The record of creation as depicted in the first chapter of Genesis sets forth the fact that God created the universe and man. Although we are told here that man is made in God's image and likeness and that creation, including man, is "very good," yet the chapter does not define God other than as creator. The nature and character of Deity are thus left to subsequent Bible teaching, as for example when the Master, Christ Jesus, proclaimed the spiritual fact that the "Father which is in heaven is perfect" (Matt. 5:48). Jesus not only indicated the perfection of God, but also taught that this perfect God could send forth, that is, create, nothing unlike Himself. The Master defined God as Spirit and also as Father.
Because God is perfect, His creation must likewise be perfect, and furthermore it must be spiritual. James saw this fact, for he said (3:11, 12): "Doth a fountain send forth at the same place sweet water and bitter? Can the fig tree ... bear olive berries? either a vine, figs? so can no fountain both yield salt water and fresh."
God did not make man mortal or a combination of good and evil, Truth and error, Spirit and matter. What appears to be man containing these mixed elements Christian Science reveals is not man at all, but is a false concept of man. The revelation of what man is, namely, an individualized spiritual idea, has come through Christian Science as a light which is enlightening the world. It awakens those who have thought of themselves as mortals to the spiritual fact of being that man is now and forever spiritual and perfect. This truth illumining human thought is as the morning's dawn, whose light glows into the fullness of divine intelligence, like the sun at the meridian.

**PROBLEMS TO SOLVE**
a) In the passage on creation, what two things did the Master define God as?
b) Explain why, according to the passage on creation, God's creation must be perfect and spiritual.
Draw only on the text above.

Dataset entries:
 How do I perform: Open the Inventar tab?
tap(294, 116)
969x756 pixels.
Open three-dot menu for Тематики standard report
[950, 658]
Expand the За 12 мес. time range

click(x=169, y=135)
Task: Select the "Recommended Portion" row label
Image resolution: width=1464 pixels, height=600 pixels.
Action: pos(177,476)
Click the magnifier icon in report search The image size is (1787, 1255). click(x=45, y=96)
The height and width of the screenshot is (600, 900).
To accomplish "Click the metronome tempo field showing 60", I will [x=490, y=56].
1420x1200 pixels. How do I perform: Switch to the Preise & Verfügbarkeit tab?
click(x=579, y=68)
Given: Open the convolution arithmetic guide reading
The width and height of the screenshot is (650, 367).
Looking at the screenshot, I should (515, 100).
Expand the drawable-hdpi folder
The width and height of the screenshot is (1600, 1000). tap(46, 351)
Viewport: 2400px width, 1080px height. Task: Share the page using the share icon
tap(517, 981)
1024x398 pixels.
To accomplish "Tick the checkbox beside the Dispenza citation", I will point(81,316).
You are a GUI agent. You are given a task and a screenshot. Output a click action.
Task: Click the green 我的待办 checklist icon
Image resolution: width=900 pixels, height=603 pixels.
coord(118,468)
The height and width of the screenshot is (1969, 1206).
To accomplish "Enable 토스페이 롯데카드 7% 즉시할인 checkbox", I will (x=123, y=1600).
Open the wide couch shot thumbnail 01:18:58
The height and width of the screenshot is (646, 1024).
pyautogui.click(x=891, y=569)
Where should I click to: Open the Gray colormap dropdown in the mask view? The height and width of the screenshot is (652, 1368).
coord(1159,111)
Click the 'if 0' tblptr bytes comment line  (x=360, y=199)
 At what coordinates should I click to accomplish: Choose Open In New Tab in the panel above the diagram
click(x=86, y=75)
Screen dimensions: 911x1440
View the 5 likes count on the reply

**TASK RESPONSES**
a) Spirit and Father.

b) Because God is perfect, His creation must also be perfect and spiritual. Jesus taught that this perfect God could create nothing unlike Himself.